▸ **QUESTIONS**
1/ From the text on algae, write out word for word the passage that begins at the words "Most algae live" and ends after the words "and store starch.".
2/ Using the text on algae, decide whether each statement agrees with it. Answer yes or no, and quote the deciding words from the text. (a) Red algae can grow deeper in the ocean than other algae. (b) Domoic acid builds up mainly in clams. (c) Water mold spores have no flagella.
3/ According to the text on algae, what does Irish moss produce, and what is it used for?

▸ **EXTRACT TO READ**

----

The Eukaryotes: Fungi, Algae, Protozoa, and Helminths
Algae are unicellular, filamentous, or multicellular (thallic).
Most algae live in aquatic environments.
All algae are eukaryotic photoautotrophs that produce oxygen (except for the water molds, which are fungus-like chemoheteroptrophs).
The thallus (body) of multicellular algae usually consists of a stipe, a holdfast, and blades.
Algae reproduce asexually by cell division and fragmentation.
Many algae reproduce sexually.
Algae are classified according to their structures and pigments.
Brown algae (kelp) may be harvested for algin.
Red algae grow deeper in the ocean than other algae because their red pigments can absorb the blue light that penetrates to deeper levels.
Irish moss (Chondrus crispus) produces carrageenan, used as a food thickener.
Gracilaria can be used for food but some species are toxic.
Green algae have cellulose and chlorophyll a and b and store starch.
Diatoms are unicellular and have pectin and silica cell walls: some produce a neurotoxin, domoic acid, that causes a rare syndrome known as amnesic shellfish poisoning (ASP). The toxin concentrates in shellfish, primarily in mussels.
Symptoms start with gastrointestinal distress within 24 hours and may include dizziness, headache, disorientation, and permanent short-term memory loss. In severe cases, seizures, focal weakness, paralysis, and death may occur.
Water molds - decomposers, resemble fungi, produce asexual spores in a sac but their spores have flagella and fungi don't.
Usually seen as a white fuzzy mass on dead algae or animals in fresh water. Terrestrial forms are often plant pathogens.
Phytophthora infestans – caused the Irish potato famine, infects soybeans and cocoa also.
Algae are the primary producers in aquatic food chains.
Planktonic algae produce most of the molecular oxygen in the earth’s atmosphere.
Most petroleum is the fossilized remains of planktonic algae.
Unicellular algae are symbionts in such animals as Tridacna (giant clam).

----

▸ **RECORDED DATA**
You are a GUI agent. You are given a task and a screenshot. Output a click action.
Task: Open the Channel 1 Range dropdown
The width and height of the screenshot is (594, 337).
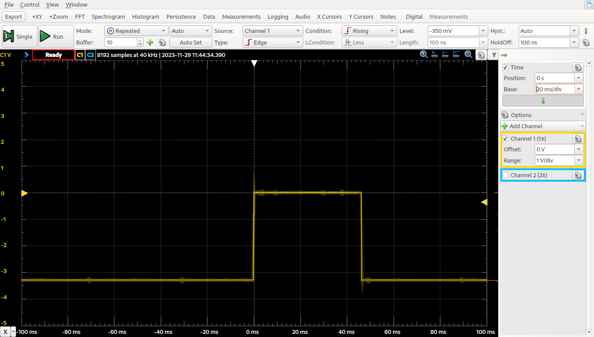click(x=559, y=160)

----

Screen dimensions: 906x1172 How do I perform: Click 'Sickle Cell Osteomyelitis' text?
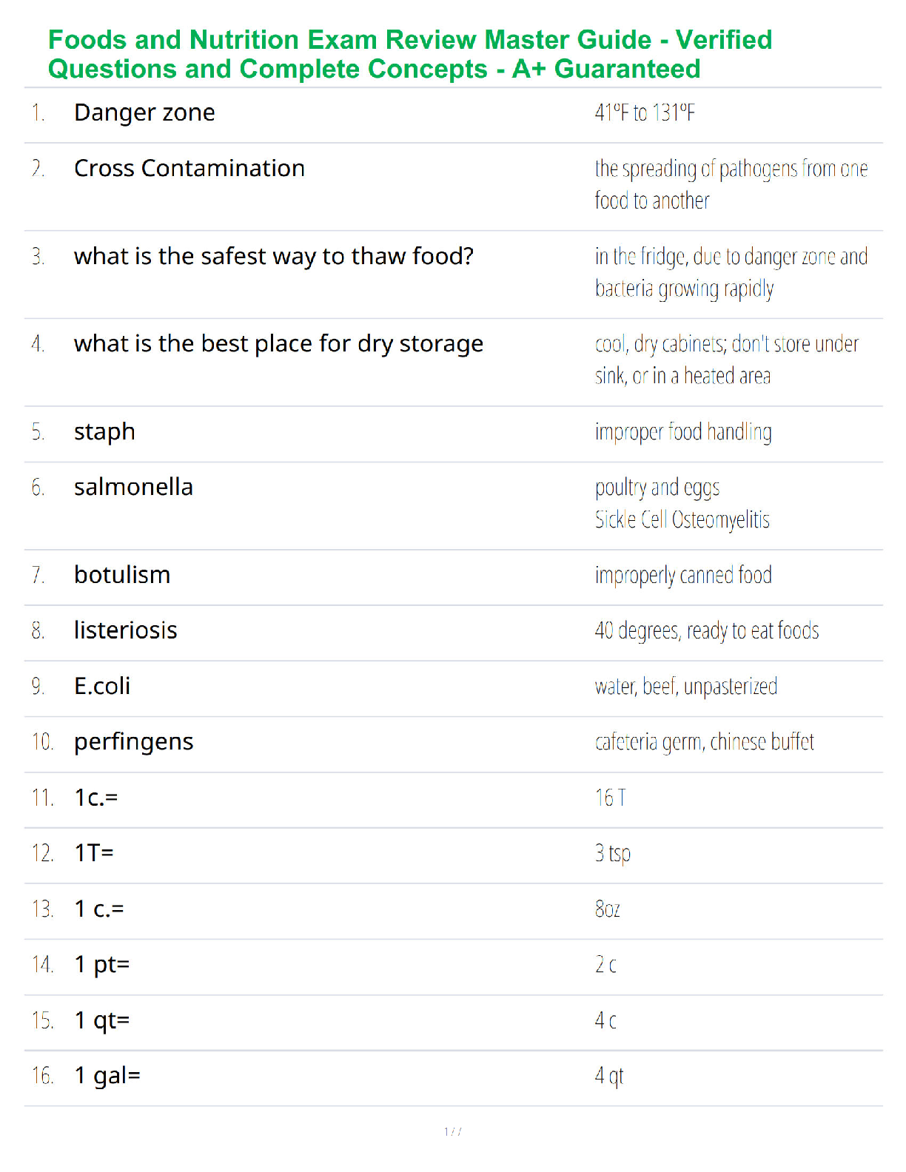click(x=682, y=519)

----

▸ **ANSWERS BY ITEM NUMBER**
1/
Most algae live in aquatic environments.
All algae are eukaryotic photoautotrophs that produce oxygen (except for the water molds, which are fungus-like chemoheteroptrophs).
The thallus (body) of multicellular algae usually consists of a stipe, a holdfast, and blades.
Algae reproduce asexually by cell division and fragmentation.
Many algae reproduce sexually.
Algae are classified according to their structures and pigments.
Brown algae (kelp) may be harvested for algin.
Red algae grow deeper in the ocean than other algae because their red pigments can absorb the blue light that penetrates to deeper levels.
Irish moss (Chondrus crispus) produces carrageenan, used as a food thickener.
Gracilaria can be used for food but some species are toxic.
Green algae have cellulose and chlorophyll a and b and store starch.

2/
(a) Yes: "Red algae grow deeper in the ocean than other algae because their red pigments can absorb the blue light that penetrates to deeper levels."
(b) No: "The toxin concentrates in shellfish, primarily in mussels."
(c) No: "their spores have flagella and fungi don't."

3/ Irish moss produces carrageenan, which is used as a food thickener.